_GOAL OF THE EXERCISE_
The records below are to be retyped in full, without any alteration.

Stored data entries:
↓↓↓
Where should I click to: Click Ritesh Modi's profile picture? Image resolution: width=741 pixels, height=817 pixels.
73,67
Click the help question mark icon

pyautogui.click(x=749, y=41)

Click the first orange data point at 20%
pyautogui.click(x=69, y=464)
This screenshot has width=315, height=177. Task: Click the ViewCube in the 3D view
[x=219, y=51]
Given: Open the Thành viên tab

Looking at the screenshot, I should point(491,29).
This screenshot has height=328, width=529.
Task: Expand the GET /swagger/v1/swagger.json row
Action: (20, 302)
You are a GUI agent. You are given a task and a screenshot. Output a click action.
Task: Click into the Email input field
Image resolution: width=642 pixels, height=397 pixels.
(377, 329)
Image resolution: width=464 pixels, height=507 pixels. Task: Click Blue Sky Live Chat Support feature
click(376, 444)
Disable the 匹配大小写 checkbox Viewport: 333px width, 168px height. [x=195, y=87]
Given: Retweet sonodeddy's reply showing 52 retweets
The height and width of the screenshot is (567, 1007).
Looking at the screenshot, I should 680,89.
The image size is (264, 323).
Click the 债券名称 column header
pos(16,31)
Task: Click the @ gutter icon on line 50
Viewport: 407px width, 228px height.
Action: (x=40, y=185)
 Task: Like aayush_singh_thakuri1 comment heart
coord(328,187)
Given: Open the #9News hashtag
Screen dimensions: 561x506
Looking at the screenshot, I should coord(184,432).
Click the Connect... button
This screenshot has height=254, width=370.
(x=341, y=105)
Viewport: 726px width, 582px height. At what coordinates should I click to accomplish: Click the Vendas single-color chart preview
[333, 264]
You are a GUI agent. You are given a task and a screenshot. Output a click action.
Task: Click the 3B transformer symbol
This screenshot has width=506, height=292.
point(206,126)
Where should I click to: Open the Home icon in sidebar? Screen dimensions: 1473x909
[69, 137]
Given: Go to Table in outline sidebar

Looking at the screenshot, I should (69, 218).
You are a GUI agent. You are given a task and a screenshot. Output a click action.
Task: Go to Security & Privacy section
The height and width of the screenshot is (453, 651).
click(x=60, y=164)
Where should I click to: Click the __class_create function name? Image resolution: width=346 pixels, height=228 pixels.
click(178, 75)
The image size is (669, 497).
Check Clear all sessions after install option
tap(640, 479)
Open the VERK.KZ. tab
↑↑↑
_PROBLEM SOLUTION_
Where should I click to: Click Ritesh Modi's profile picture? Image resolution: width=741 pixels, height=817 pixels.
73,67
Click the help question mark icon

pyautogui.click(x=749, y=41)

Click the first orange data point at 20%
pyautogui.click(x=69, y=464)
This screenshot has width=315, height=177. Task: Click the ViewCube in the 3D view
[x=219, y=51]
Given: Open the Thành viên tab

Looking at the screenshot, I should point(491,29).
This screenshot has height=328, width=529.
Task: Expand the GET /swagger/v1/swagger.json row
Action: (20, 302)
You are a GUI agent. You are given a task and a screenshot. Output a click action.
Task: Click into the Email input field
Image resolution: width=642 pixels, height=397 pixels.
(377, 329)
Image resolution: width=464 pixels, height=507 pixels. Task: Click Blue Sky Live Chat Support feature
click(376, 444)
Disable the 匹配大小写 checkbox Viewport: 333px width, 168px height. [x=195, y=87]
Given: Retweet sonodeddy's reply showing 52 retweets
The height and width of the screenshot is (567, 1007).
Looking at the screenshot, I should 680,89.
The image size is (264, 323).
Click the 债券名称 column header
pos(16,31)
Task: Click the @ gutter icon on line 50
Viewport: 407px width, 228px height.
Action: (x=40, y=185)
 Task: Like aayush_singh_thakuri1 comment heart
coord(328,187)
Given: Open the #9News hashtag
Screen dimensions: 561x506
Looking at the screenshot, I should coord(184,432).
Click the Connect... button
This screenshot has height=254, width=370.
(x=341, y=105)
Viewport: 726px width, 582px height. At what coordinates should I click to accomplish: Click the Vendas single-color chart preview
[333, 264]
You are a GUI agent. You are given a task and a screenshot. Output a click action.
Task: Click the 3B transformer symbol
This screenshot has width=506, height=292.
point(206,126)
Where should I click to: Open the Home icon in sidebar? Screen dimensions: 1473x909
[69, 137]
Given: Go to Table in outline sidebar

Looking at the screenshot, I should (69, 218).
You are a GUI agent. You are given a task and a screenshot. Output a click action.
Task: Go to Security & Privacy section
The height and width of the screenshot is (453, 651).
click(x=60, y=164)
Where should I click to: Click the __class_create function name? Image resolution: width=346 pixels, height=228 pixels.
click(178, 75)
The image size is (669, 497).
Check Clear all sessions after install option
tap(640, 479)
Open the VERK.KZ. tab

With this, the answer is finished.